══ Reading text ══
That idea: to offer each student at the school a $40 gift certificate to the shop. With the school and public libraries closed, and Armchair being a local business, it seemed like the perfect solution.

Julie Harrison, the school's PAC co-chair, loved the idea. She posted it to the PAC Facebook page and it quickly garnered positive feedback.  

"In all the time I've posted on this page, I've never seen that many positive responses," Harrison said. "We chose to use it this way and the responses were amazing."

In the next couple of weeks, all 353 students will receive a gift card in the mail. They will then be able to order $40 worth of books online, over the phone, or in person (the store remains open with strict distancing rules in place). The books will be delivered for free to their homes. 

On top of that, Ellis is offering the same 15 per cent discount to the students that he regularly gives to schools and librarians.

"I think everyone wins that way," he said. "They get a little break on the price and a $40 head start. It's a little way of giving back to the kids and keeping them reading."

He started offering free delivery to Squamish many years ago when the town's bookstore closed and he realized it wouldn't take much extra effort to bring books home with him at the end of the day. Since the pandemic, he's had an uptick in deliveries, but it still hasn't replaced in-store shopping.

"It's a difficult reality," he said. "Normally, our business thrives on tourist traffic and walk-in traffic. Of course that has all gone away because there are no tourists and most locals are hunkering down."

To that end, the gift cards are a huge boon to business during a trying time. "I'm grateful, humbled that they would choose Armchair Books," he said. "It's amazing. I feel the weight of it to some degree. I know there's going to be a surge, and I'm by myself. I might get overwhelmed, but it's a great problem to have."

Meanwhile, the school district has not yet outlined its plan for educating students from a distance, but Harrison said already her son's teacher has assigned the class to start a novel.

"Reading and math— those seem to be the two main ones the teachers are saying to keep up with," she added.

For students facing an influx in screen time with school moving online, physical books seem even more important.

"A good old-fashioned book with dog-eared pages — this whole virus is bringing us back in time to simpler things," Thompson said. "It's a crappy time, but it's amazing to see everybody coming together and being supportive and collaborating and open and flexible."
═══
══ Given entries ══
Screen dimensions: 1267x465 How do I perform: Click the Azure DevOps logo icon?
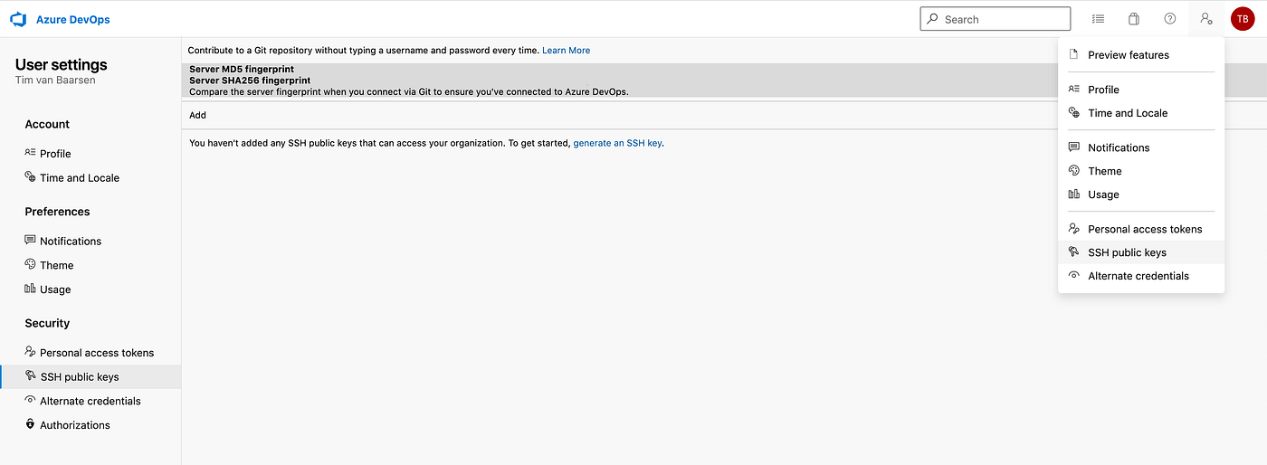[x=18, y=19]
═══
══ Given entries ══
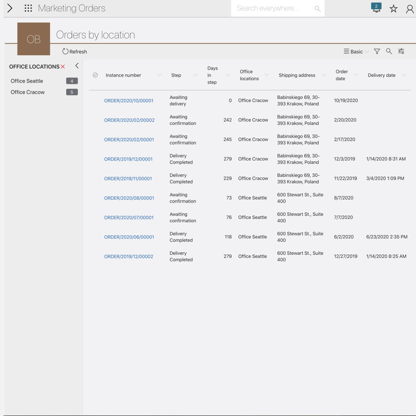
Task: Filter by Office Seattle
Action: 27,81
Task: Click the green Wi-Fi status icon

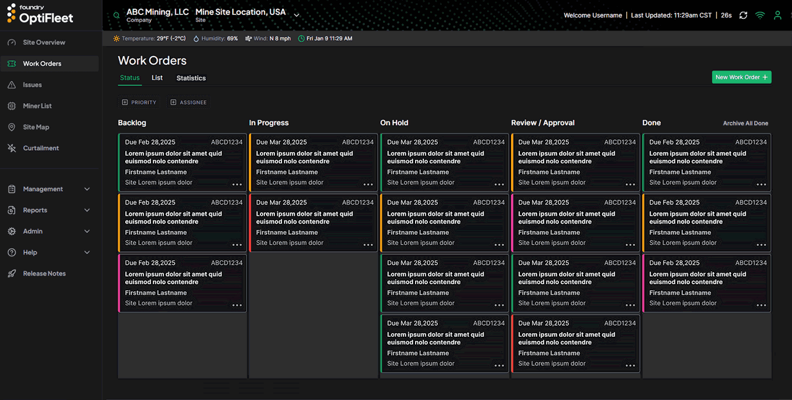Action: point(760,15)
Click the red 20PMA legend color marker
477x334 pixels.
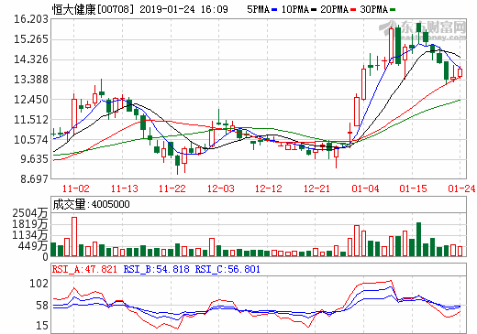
═══
══ Given entries ══
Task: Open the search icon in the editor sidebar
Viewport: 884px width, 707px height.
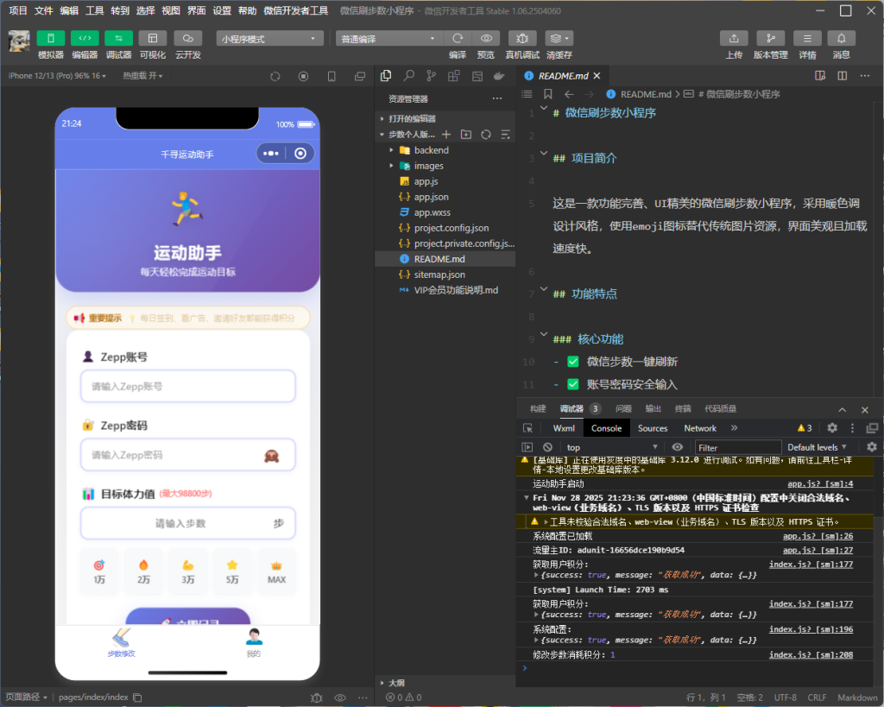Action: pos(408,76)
═══
[What the task asks]
In the bookstore gift card article, how many students will receive a gift card in the mail?

[Solved problem]
All 353 students.